Brion Vibber wrote:
-----BEGIN PGP SIGNED MESSAGE-----
Hash: SHA1
Posted this summary on blog, going out to
en.planet.wikimedia.org...
http://leuksman.com/log/2008/09/24/why-is-everything-broken-this-week/
We’ve tracked down today’s problems to a combination of a couple of things:
1. There’ve been ongoing database locking issues with the site
statistics updates — these would all block on each other, making page
saves very slow at times
2. … which held open database connections, causing the text storage
servers to start locking out new connections …
3. … which exacerbated problems with the failover behavior of recent
changes to the storage and load balancing code.
I did see something like this before, and the reason I didn't revert the
ES changes is because they weren't the issue, and the fact that ES master
went down first allowed the site to continue in read-only mode. You could
have just increased the max connections on the ES masters, for the same
effect. The connection count on the core master would have overflowed instead.
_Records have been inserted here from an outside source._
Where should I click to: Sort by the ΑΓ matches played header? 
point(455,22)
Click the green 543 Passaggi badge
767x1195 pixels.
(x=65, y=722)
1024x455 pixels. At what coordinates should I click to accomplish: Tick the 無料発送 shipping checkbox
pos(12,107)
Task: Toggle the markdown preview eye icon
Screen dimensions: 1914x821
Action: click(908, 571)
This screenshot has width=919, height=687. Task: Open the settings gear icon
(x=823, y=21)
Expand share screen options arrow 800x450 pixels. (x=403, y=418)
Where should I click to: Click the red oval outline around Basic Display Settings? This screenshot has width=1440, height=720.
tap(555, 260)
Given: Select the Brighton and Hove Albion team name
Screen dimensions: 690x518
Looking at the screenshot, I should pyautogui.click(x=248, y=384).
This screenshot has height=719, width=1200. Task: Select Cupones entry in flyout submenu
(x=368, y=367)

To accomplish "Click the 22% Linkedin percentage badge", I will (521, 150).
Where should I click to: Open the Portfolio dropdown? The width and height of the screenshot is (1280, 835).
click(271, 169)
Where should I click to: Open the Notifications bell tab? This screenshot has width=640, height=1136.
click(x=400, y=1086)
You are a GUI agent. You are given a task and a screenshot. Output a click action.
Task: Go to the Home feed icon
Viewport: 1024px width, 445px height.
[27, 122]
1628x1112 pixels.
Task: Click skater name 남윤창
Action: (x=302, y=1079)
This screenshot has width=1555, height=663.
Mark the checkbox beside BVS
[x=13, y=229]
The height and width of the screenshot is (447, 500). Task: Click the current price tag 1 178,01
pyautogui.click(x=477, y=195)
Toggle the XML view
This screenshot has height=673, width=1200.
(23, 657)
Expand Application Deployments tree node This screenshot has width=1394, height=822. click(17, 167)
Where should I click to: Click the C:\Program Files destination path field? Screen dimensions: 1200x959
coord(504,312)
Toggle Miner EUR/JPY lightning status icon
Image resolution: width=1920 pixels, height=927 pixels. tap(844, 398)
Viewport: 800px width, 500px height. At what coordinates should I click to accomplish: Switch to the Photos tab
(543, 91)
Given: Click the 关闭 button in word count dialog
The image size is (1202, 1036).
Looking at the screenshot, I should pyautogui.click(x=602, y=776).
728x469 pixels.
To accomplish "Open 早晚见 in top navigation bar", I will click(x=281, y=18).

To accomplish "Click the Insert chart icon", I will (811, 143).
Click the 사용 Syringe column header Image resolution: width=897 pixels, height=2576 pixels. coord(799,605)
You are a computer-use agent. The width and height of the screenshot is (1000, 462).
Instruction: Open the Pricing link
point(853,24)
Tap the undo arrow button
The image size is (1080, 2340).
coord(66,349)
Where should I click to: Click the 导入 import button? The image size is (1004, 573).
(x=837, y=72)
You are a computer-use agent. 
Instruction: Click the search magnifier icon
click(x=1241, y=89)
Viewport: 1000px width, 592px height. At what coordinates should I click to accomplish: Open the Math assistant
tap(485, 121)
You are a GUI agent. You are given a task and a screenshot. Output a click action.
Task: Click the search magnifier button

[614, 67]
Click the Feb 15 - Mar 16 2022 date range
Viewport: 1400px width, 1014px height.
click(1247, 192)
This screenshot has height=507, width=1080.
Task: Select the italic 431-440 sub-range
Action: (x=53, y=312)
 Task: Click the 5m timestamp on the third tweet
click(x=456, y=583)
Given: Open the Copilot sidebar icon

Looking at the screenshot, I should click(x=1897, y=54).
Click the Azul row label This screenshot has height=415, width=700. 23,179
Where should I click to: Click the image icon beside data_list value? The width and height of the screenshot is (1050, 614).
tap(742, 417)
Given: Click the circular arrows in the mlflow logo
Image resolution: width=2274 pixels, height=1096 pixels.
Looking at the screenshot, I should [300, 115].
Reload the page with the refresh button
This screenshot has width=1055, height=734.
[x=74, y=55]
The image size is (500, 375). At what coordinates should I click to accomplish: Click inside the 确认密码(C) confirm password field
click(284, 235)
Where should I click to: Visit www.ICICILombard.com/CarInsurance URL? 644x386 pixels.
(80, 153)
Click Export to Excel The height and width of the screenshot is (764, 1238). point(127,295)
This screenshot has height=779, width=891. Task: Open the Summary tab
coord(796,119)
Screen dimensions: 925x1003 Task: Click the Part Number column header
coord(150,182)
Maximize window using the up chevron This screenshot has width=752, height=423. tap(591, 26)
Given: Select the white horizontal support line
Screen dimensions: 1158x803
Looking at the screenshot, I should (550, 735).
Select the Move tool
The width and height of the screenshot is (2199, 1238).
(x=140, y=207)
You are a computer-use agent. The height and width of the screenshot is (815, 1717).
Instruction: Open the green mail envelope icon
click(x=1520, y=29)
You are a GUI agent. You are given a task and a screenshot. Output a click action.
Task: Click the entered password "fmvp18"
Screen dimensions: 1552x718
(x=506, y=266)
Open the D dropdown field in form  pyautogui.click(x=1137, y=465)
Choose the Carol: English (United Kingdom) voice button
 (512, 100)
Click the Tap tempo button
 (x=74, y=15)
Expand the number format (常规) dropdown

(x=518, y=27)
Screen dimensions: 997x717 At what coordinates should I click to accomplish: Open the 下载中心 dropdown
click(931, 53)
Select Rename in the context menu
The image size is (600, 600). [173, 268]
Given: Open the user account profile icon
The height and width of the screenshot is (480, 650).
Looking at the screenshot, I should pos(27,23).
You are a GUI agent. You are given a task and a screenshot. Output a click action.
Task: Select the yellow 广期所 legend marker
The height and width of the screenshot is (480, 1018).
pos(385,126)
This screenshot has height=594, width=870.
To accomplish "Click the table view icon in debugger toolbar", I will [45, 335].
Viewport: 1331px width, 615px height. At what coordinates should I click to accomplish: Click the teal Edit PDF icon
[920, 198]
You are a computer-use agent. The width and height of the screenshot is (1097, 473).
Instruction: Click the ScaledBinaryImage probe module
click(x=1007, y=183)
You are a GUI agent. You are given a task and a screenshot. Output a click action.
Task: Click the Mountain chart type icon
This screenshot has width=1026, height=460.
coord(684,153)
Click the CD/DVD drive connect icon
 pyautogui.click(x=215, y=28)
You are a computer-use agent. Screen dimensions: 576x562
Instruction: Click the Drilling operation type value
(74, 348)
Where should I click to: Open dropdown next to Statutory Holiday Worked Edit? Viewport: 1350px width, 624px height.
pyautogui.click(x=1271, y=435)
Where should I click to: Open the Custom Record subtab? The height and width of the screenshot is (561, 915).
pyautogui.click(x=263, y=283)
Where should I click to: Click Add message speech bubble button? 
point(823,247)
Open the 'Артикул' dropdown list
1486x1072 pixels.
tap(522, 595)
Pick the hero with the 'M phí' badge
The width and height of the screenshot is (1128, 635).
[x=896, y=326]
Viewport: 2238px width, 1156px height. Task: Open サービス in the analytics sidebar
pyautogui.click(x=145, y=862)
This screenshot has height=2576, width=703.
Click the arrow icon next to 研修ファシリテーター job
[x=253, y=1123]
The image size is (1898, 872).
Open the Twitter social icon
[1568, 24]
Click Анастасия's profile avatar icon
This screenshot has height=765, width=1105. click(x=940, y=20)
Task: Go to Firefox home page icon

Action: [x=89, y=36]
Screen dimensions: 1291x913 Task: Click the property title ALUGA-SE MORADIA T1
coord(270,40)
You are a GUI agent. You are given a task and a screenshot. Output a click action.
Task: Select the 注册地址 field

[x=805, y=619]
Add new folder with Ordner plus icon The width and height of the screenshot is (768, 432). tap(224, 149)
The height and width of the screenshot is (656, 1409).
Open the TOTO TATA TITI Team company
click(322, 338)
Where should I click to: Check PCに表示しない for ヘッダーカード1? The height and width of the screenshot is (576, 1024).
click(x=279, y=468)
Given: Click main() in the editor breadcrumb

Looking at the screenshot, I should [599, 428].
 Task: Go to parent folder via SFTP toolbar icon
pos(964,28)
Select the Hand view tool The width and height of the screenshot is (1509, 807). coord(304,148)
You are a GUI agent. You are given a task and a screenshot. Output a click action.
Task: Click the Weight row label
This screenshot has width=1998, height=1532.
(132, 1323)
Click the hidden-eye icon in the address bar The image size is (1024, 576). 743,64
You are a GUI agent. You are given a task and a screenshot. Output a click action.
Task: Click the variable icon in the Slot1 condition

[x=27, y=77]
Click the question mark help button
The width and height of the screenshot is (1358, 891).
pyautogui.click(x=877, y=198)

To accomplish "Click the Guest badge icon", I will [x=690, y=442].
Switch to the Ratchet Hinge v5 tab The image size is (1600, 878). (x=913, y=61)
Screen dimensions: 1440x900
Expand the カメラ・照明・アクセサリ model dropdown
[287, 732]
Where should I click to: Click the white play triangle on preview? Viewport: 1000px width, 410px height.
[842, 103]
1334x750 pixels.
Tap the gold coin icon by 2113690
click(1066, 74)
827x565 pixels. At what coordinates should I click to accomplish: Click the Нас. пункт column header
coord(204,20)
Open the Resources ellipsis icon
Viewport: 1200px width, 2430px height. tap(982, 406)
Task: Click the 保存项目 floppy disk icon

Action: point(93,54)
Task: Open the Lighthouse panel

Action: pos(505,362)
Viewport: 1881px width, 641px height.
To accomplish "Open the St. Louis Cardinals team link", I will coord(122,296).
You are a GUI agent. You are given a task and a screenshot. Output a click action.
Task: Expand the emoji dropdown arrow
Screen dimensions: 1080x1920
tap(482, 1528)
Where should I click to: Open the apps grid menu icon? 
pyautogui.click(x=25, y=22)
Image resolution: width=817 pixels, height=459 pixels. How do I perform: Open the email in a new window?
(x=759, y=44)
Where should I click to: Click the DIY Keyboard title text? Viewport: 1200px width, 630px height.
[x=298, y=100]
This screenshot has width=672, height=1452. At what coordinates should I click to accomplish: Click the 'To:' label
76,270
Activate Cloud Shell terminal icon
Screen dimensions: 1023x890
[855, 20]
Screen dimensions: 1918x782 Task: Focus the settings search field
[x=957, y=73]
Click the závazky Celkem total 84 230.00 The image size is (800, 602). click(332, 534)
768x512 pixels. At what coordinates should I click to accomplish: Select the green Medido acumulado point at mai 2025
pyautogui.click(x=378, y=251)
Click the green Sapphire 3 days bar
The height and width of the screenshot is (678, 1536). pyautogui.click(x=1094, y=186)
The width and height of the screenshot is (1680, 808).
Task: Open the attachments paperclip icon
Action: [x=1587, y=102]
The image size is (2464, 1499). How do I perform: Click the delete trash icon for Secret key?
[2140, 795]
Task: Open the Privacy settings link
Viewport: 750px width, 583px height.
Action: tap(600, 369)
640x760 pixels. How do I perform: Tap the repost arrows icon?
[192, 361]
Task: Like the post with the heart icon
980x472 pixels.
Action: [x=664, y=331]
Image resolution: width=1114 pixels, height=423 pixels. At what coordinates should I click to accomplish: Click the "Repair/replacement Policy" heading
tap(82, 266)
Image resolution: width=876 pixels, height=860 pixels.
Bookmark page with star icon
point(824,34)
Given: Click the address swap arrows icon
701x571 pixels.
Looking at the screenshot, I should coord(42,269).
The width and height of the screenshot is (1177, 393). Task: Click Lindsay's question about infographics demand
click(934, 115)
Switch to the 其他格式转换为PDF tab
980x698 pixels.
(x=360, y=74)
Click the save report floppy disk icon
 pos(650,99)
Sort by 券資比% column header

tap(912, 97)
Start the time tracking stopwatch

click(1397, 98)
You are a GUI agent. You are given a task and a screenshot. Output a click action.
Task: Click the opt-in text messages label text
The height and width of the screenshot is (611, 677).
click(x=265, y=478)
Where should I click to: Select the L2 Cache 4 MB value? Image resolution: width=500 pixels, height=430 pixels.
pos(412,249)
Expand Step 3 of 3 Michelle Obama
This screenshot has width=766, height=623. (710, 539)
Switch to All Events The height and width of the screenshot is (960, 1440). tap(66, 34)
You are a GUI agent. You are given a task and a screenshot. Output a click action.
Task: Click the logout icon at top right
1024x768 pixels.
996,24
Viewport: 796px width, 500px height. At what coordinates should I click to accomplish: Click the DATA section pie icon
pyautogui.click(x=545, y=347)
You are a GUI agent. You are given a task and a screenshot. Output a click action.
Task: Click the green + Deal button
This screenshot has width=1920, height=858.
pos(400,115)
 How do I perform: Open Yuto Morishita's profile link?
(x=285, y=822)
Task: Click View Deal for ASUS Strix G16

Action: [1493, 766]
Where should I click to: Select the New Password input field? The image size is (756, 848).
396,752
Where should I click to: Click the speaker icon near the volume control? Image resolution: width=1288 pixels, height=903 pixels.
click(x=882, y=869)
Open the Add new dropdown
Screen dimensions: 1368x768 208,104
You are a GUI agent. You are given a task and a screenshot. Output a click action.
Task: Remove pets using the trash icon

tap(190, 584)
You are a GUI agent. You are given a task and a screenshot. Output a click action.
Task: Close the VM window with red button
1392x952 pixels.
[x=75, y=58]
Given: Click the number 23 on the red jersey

But I did think I had found the root cause of the problem at the time,
obviously I hadn't.
I think the ES load balancing changes were useful, and are a good way to
progress towards higher availability. I think a better way to fix the
site_stats contention would have been to insert an unconditional COMMIT in
SiteStatsUpdate::doUpdate().
If the connection count on the ES master really is a problem (not just a
symptom of a much larger problem), then that can be mitigated by closing
the connections early. But I think the only reason we're seeing this come
out on the ES servers is because they have the lowest number of maximum
connections, so they fail first.
-- Tim Starling